Task description: Continue the news report on China discouraging its mills from using Australian cotton, picking up after its final sentence.

Text section:
Date: Monday, October 19, 2020
Source: Nikkei Asia
SYDNEY -- China has urged its mills to stop using Australian cotton, Australian industry groups said Friday, a move viewed as retaliation in an escalating diplomatic row between the two countries.
"It has become clear to our industry that the National Development Reform Commission in China has recently been discouraging their country's spinning mills from using Australian cotton," Cotton Australia and the Australian Cotton Shippers Association said in a joint statement.
China is Australia's top trading partner, buying more than 30% of exports from Down Under. But tensions have heightened between the two countries in recent months over the coronavirus and Beijing's national security law targeting Hong Kong.
Australian trade minister Simon Birmingham said Friday that he is communicating with industry groups about the potential impact on cotton exports.
"Impeding the ability of producers to compete on a level playing field could constitute a potential breach of China's international undertakings, which would be taken very seriously by Australia," Birmingham said.
The country exported 610 million Australian dollars ($432 million) of cotton to China in the 12 months through June, Australia's Department of Foreign Affairs and Trade said. This amounted to 63% of the nation's cotton shipments.

Data under study:
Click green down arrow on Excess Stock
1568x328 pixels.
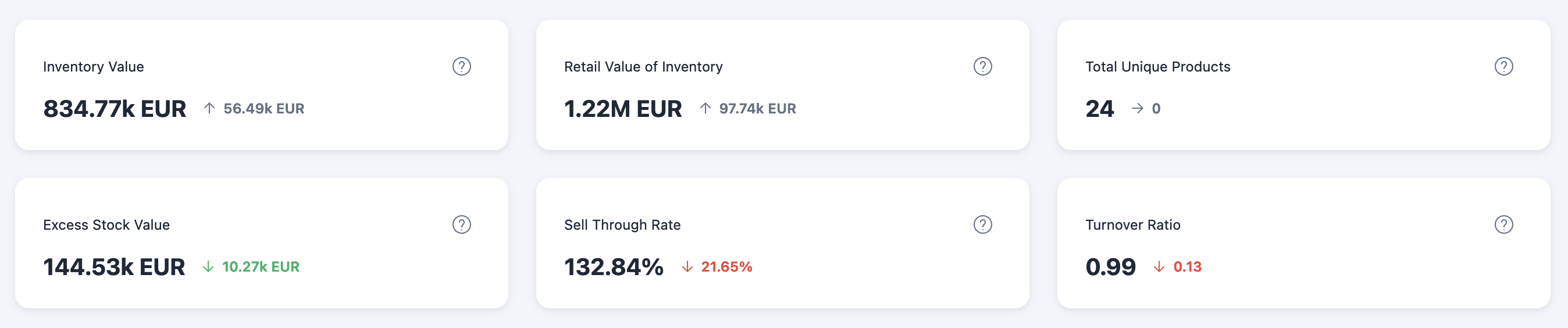coord(208,266)
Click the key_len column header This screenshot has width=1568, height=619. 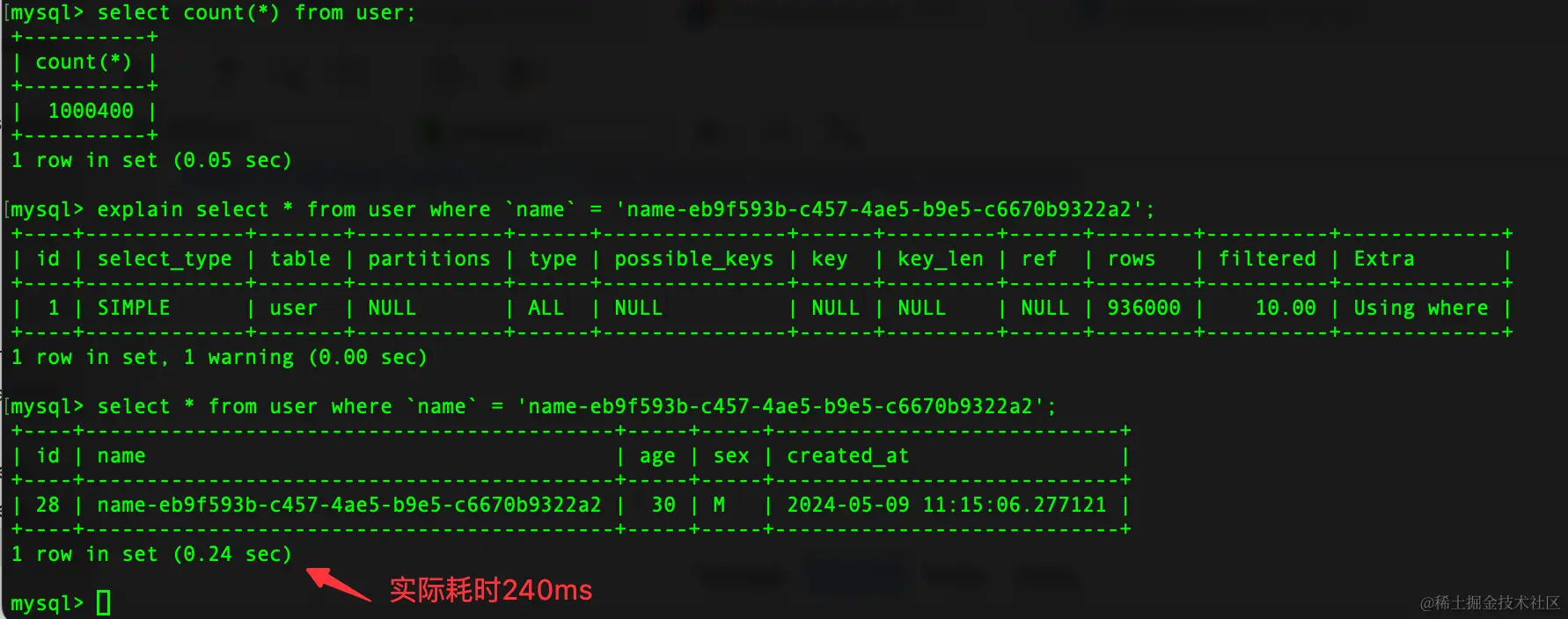click(x=940, y=259)
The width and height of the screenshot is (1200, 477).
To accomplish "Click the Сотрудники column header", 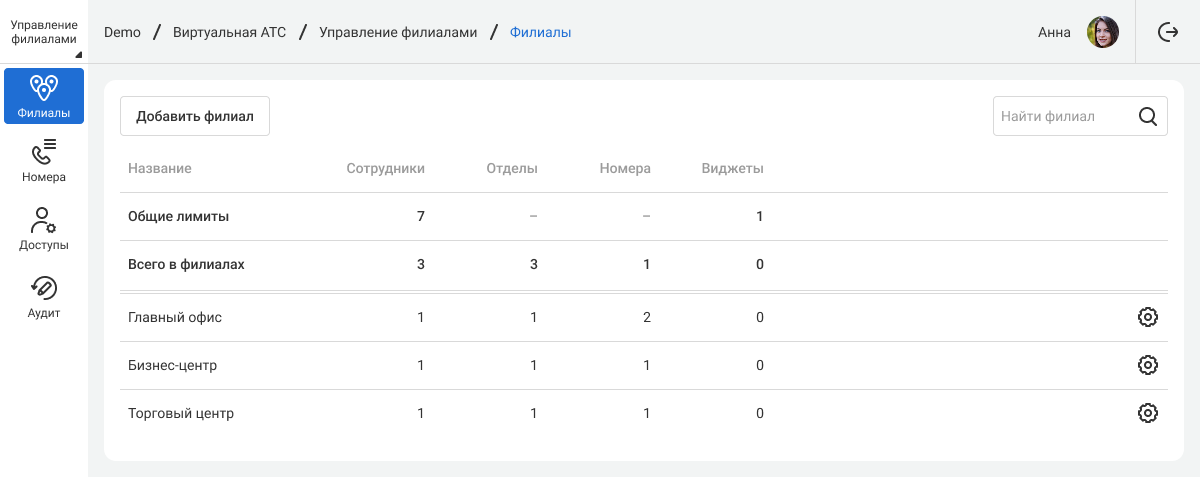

Answer section:
An official from Cotton Australia, during a TV appearance, discussed plans to bolster exports to other markets in response, citing Bangladesh and Vietnam.
Prime Minister Scott Morrison called in April for an independent inquiry into how the coronavirus outbreak began, prompting a strong rebuke from Beijing. China's sweeping national security law covering Hong Kong has added to tensions as well, as Canberra suspended its extradition treaty with the territory.
China temporarily halted meat imports from Australia in May, and has imposed a tariff of over 80% on Australian barley. Beijing launched an anti-dumping probe into Australian wine in August. Australian coal shipments reportedly face delays in entering China. Many regard these measures as political retaliation by Beijing against Canberra.